Keep Up with Routines
Stability is an important part of children’s lives. Though things like where parents and children may live as well as custody agreements may change, try whenever possible to keep your kids’ daily and weekly routines stable and familiar. Studies show that when children know what’s expected of them and are able to count on a routine, they are more likely to be well-adjusted and overall happier.
When talking to your children about divorce, it’s also important to stop and listen to what your kids are saying. They may not understand their initial feelings and may be confused, but by listening and reassuring them that your divorce is not their fault, you will help ease their concerns about the future.
With so many things changing in your children’s lives, parents should try to be as consistent as possible. Be sure that you’re only making promises you intend to keep. Finding consistency and reliability will be a big part of how your children navigate the changes in their lives, so do your best to implement those moments whenever possible.
Align with Your Partner
With children spending time with each parent individually, you should be sure to agree in advance on bedtimes, curfews, and other daily decisions, as well as any discipline. By staying as a united front, your children will understand that even though the family structure has changed, they won’t be able to take advantage of the situation.
Shield Children from Conflict
Lastly, remember not to involve your children in any conflicts between you and your spouse. Because you’re looking to stay consistent and be viewed as a united front, you’ll never want to argue with or talk negatively about your spouse in front of your children.
The ability to incorporate the above tips into your divorce conversation with your children is a good foundation to build with your ex-partner. Divorces can be messy, and emotions tend to run high.
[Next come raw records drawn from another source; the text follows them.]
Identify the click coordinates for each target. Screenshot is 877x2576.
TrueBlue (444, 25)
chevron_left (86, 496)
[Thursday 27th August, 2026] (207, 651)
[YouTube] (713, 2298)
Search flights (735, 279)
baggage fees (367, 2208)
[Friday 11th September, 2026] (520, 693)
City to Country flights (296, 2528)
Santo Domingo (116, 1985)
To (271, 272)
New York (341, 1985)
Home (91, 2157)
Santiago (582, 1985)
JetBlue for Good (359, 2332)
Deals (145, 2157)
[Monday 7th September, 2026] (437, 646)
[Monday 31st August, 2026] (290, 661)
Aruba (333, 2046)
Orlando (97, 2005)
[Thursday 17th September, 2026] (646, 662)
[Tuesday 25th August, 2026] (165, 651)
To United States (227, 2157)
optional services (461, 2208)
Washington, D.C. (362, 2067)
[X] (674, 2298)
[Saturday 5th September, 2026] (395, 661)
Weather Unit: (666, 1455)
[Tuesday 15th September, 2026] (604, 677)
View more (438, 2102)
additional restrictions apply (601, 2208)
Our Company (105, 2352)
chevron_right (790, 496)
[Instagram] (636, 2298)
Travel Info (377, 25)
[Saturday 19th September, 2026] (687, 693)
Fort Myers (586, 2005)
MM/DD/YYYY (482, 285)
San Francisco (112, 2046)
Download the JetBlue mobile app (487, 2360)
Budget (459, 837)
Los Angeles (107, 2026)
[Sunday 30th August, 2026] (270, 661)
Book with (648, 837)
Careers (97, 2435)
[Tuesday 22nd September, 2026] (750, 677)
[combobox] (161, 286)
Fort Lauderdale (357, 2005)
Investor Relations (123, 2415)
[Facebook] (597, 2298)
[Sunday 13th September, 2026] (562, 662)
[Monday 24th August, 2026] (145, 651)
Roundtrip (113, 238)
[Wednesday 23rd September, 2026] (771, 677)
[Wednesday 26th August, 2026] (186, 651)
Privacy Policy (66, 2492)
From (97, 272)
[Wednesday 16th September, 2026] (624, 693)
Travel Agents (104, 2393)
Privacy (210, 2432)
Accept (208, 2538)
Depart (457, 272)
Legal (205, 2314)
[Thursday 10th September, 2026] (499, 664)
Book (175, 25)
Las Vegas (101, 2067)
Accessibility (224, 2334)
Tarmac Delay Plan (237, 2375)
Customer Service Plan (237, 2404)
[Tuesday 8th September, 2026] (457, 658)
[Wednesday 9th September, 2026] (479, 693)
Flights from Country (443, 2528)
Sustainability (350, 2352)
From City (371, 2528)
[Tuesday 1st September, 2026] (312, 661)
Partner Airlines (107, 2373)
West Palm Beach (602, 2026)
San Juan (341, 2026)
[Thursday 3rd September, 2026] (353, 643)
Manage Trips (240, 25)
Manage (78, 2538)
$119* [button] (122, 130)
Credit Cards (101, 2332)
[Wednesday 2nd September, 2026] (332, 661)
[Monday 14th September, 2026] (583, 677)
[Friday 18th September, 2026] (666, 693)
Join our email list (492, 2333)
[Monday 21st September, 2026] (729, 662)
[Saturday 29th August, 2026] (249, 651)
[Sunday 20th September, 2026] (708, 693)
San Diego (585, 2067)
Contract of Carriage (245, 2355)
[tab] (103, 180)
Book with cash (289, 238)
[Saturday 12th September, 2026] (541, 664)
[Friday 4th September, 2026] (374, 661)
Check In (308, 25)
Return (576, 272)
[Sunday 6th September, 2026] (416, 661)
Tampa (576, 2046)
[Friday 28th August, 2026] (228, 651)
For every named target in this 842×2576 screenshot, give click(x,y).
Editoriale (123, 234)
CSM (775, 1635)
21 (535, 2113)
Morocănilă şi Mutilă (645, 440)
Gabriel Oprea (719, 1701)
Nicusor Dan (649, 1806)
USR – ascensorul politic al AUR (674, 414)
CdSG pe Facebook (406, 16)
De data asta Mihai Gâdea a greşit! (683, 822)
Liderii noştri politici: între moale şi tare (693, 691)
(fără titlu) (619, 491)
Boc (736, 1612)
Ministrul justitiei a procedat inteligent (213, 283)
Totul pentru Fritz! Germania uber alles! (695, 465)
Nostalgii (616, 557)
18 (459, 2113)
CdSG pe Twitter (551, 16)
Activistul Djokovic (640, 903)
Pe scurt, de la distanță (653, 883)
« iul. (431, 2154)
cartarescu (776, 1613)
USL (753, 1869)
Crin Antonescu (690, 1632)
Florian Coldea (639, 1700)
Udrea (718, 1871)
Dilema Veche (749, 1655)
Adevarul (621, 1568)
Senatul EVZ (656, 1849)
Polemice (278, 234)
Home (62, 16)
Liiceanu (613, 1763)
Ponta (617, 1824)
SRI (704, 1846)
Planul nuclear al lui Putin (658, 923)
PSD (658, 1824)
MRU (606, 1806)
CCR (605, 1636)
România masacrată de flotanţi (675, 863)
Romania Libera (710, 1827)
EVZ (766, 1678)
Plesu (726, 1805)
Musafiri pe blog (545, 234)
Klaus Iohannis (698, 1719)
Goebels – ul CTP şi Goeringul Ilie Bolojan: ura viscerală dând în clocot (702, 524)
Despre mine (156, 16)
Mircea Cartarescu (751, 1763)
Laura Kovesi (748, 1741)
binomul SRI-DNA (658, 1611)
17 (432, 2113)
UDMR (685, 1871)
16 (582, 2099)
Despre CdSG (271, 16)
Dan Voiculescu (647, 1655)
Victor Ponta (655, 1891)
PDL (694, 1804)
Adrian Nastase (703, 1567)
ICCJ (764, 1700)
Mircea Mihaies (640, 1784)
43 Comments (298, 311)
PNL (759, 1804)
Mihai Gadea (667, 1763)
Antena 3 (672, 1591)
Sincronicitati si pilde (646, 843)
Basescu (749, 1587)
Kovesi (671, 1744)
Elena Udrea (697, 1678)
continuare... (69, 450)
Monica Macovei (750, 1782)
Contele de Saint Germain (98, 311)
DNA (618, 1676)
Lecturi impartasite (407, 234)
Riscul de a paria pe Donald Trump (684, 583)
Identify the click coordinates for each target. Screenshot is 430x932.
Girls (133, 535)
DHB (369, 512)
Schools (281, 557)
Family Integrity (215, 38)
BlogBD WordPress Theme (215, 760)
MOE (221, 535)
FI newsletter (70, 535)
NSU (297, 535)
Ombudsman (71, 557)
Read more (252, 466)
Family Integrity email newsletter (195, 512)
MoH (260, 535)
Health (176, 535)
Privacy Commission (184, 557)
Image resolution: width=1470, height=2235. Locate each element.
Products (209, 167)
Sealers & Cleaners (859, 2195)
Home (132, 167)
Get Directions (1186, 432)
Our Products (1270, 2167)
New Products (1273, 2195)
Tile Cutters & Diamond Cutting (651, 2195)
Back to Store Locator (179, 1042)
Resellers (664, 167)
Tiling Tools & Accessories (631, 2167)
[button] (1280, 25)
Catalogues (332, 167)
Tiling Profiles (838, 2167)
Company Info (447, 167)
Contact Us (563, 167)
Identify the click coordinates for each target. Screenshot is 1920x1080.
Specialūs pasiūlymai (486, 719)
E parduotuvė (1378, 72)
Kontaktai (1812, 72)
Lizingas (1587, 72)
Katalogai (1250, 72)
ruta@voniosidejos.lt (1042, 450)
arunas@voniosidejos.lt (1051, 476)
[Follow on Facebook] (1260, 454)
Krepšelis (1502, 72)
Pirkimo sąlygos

Using an experienced family lawyer throughout the divorce process is important, as we can mediate any arguments and help both spouses come out of the process with good sentiments for the other person.
Do you need legal assistance for divorce or other issues related to family law?
At Andersen, Tate & Carr, our attorneys are dedicated to reaching the best possible outcome for our clients. Trinity Hundredmark heads our Domestic Relations Division. She is an experienced attorney with more than a decade of experience representing clients. For more information, or to request a virtual case evaluation, contact our law office at 1-770-467-3205.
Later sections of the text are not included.